6. The concept of self-worth appears to be a recurring theme in your work. What do you hope readers take away regarding the complexities of self-identity and validation?

I have always struggled with my own self worth, thinking that I was only something to be used. I became okay with that idea, and I shrunk into oblivion. After my husband died, I realized I didn’t need to shrink, in fact, I needed to become someone, something bigger and louder for my daughter. I didn’t want her to grow up with a mother that was emotionally large with nowhere to put it. I didn’t want her to have to bear the burden of making sure I was okay. Children should be allowed to be children, and not their parents’ go-to therapist. I learned that you cannot attach yourself so completely to someone or something, in a way that makes you completely dependent on them and defines your own existence. Find things you enjoy, integrate them into your life but do not become consumed by them, be able to be defined by your conduct. I know not everyone can have the experience I did, so I wanted to write it down, and possibly help someone realize that they are in charge of becoming. They bear that responsibility. I want to inspire readers to find worth in everything, and then inevitably find it in themselves. Because having that self respect and self worth will decide their future, and the future of those who come after them. They should not become rubble for their children or others to pick up and rebuild and take care of. They should build that structure within themselves. This is not to say they shouldn’t make room for others, or build others up when they need it. I saw a lovely quote on the internet that said, “If you want a village, you have to be a villager.” I think that goes perfectly with this question. You need to show up for others in order for them to show up for you, and in doing that, you are cultivating your own self worth.

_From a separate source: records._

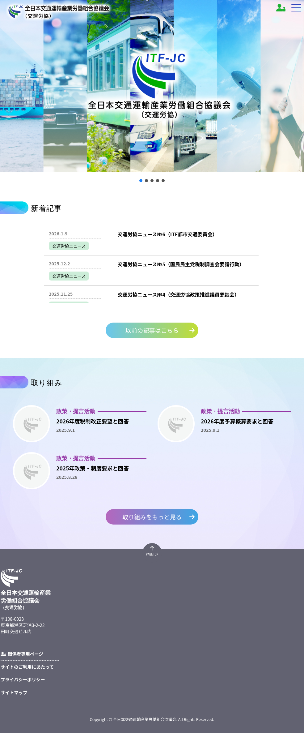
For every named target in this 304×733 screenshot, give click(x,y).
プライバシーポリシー (23, 679)
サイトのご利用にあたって (27, 666)
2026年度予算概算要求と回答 (237, 421)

7. In your exploration of mortality and acceptance, what message do you hope to convey about embracing life’s bittersweet moments?

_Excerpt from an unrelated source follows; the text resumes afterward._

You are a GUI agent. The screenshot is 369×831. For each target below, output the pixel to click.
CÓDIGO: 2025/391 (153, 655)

What I went through was earth shattering, and being so young, I hadn’t gained the life skills yet to properly absorb it all. I realized after a little while that I didn’t have to do it all at once. I could let the grief move through me at its own pace. I realized that life did in fact still hold beauty, and realizing that is something that saved me a great deal of pain. Even in the throes of grief, I made it a point to notice when the sky was beautiful, when the grass was especially green, when the birds sang and when the sky opened up to shine light on the rain. While I might never fully recover from what has happened to me, I can work to be one of those beautiful things about life. I can be someone for others to look to, and I can be a lighthouse in a storm. I haven’t got it all figured out, and something that helps with that is that I can accept that I may never have it figured out. Life, death, all these giant things you encounter throughout your life cannot ever be fully understood or “figured out”. All I have to do is appreciate what I do have, what I do know, and try my best to learn anything I can from the world around me. It grounds me back to the earth and keeps me from floating off into “what if’s.”


About BK:

BookTribBK is a writer based in Central Oregon. At 21, she crafts introspective prose and poems that explore themes of spirituality, memory, nature, grief, and the complexities of identity. Her work is marked by a quiet lyricism and emotional depth, often reflecting on the interplay between solitude, belonging, and the natural world. Writing from a place of reflection rather that performance, BK seeks to illuminate the quiet beauty found in ordinary moments.